Here is my understanding - I'm no expert.  My impression is that Windows RT devices are locked and alternative OSs can't be installed.  Secure Boot can be disabled on X86 systems like Surface Pro but not on ARM devices.  Aren't Windows RT devices (surface) ARM powered?  Even on Surface Pro devices I've read hardware support for Linux is pretty bad.

----------


## Lars Noodén

Anything with Windows on ARM is going to be locked that way.  WindowsRT devices lock out Linux by design.  So if you can't return the device to the shop for money back or a credit against a useful purchase, the only place the device belongs would be the recycling center and steer clear of that chain of stores in the future.   They're still trying their mischief but that attempt did not work out well.  There are many other ARM devices to choose from, none of which are tainted in a way that prevents you from using them.  Just avoid Windows pre-installed next time.  

However, about Ubuntu on ARM, I have not followed it closely but get the impression that only the server edition is available for ARM.  Debian might be your best option for an ARM notebook or tablet.

----------


## grahammechanical

Ubuntu has had a Linux kernel that meets the Microsoft secure boot criteria since the release of Ubuntu 12.10. So, the inability to disable secure boot cannot be why Linux cannot be installed on a surface RT device.




> "Secure Boot" is a new UEFI feature that appeared in 2012, with Windows8 preinstalled computers. All current Ubuntu 64bit (not 32bit) versions now support this feature,


https://help.ubuntu.com/community/UEFI#SecureBoot

The reason could possibly be the fact that the RT has a CPU architecture that Ubuntu does not run on. The ARM company designs the CPU and they can tailor the design to meet the specification of the customer.

Regards.

----------


## flyfishingphil

Kind of what I figured would be the Micro practices. If it won't make us money don't allow it.

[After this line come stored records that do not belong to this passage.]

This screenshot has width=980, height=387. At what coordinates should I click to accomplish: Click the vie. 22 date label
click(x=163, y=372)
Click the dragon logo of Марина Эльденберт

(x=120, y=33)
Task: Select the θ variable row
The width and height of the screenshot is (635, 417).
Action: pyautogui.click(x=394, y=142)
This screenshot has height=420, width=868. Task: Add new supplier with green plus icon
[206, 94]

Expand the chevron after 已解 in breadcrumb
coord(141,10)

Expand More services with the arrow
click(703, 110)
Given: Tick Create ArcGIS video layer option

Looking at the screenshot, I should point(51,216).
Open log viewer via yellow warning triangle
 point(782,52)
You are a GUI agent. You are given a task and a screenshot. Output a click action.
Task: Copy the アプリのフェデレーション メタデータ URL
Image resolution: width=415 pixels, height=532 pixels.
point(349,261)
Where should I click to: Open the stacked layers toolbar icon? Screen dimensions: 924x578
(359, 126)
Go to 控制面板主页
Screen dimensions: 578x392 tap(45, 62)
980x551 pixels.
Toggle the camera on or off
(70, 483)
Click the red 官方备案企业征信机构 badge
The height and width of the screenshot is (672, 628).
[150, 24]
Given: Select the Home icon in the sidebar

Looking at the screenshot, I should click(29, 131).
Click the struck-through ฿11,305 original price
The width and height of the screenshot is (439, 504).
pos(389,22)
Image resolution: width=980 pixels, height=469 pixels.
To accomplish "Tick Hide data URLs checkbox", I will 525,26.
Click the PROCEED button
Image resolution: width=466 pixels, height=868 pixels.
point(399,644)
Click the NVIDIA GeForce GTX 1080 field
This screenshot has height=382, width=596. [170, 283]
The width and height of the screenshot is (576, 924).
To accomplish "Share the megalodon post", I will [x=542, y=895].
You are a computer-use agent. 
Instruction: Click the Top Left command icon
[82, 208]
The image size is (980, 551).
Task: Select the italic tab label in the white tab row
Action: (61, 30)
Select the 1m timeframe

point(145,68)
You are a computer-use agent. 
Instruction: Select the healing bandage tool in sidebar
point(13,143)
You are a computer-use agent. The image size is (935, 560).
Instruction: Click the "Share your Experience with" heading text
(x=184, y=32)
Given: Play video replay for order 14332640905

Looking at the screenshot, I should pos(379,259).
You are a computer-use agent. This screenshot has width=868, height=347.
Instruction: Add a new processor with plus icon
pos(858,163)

Anyone have the specifications on an Android device that might allow the use of Ubuntu?

ffp

----------


## kurt18947

No experience but Chromebooks can be convinced to run Ubuntu, I think.  The problem with Chromebooks is small SSD drives if you wanted to dual boot Chrome & a linux distro.  I believe some Chromebooks use standard SSDs that can be upgrade though.  HP might be one.   Some manufacturers make maintenance and service manuals available online so you assess hardware prior to purchase.  The question would be if the Chromebook's BIOS recognizes other SSDs if you wanted to go bigger.   Here's one of the first things that popped up via a Google search:


http://www.howtogeek.com/162120/how-to-install-ubuntu-linux-on-your-chromebook-with-crouton/

----------


## 3rdalbum

The 2013 Nexus 7 is an Android tablet that communicates with Ubuntu for sharing of files. It can also be convinced to run Ubuntu Touch. Not Ubuntu Desktop, though.

----------


## 2ndbase

I guess it depends of if you can find an ARM version of GRUB 2 that is signed with by Microsoft? If you know of one then please reply with a link.

----------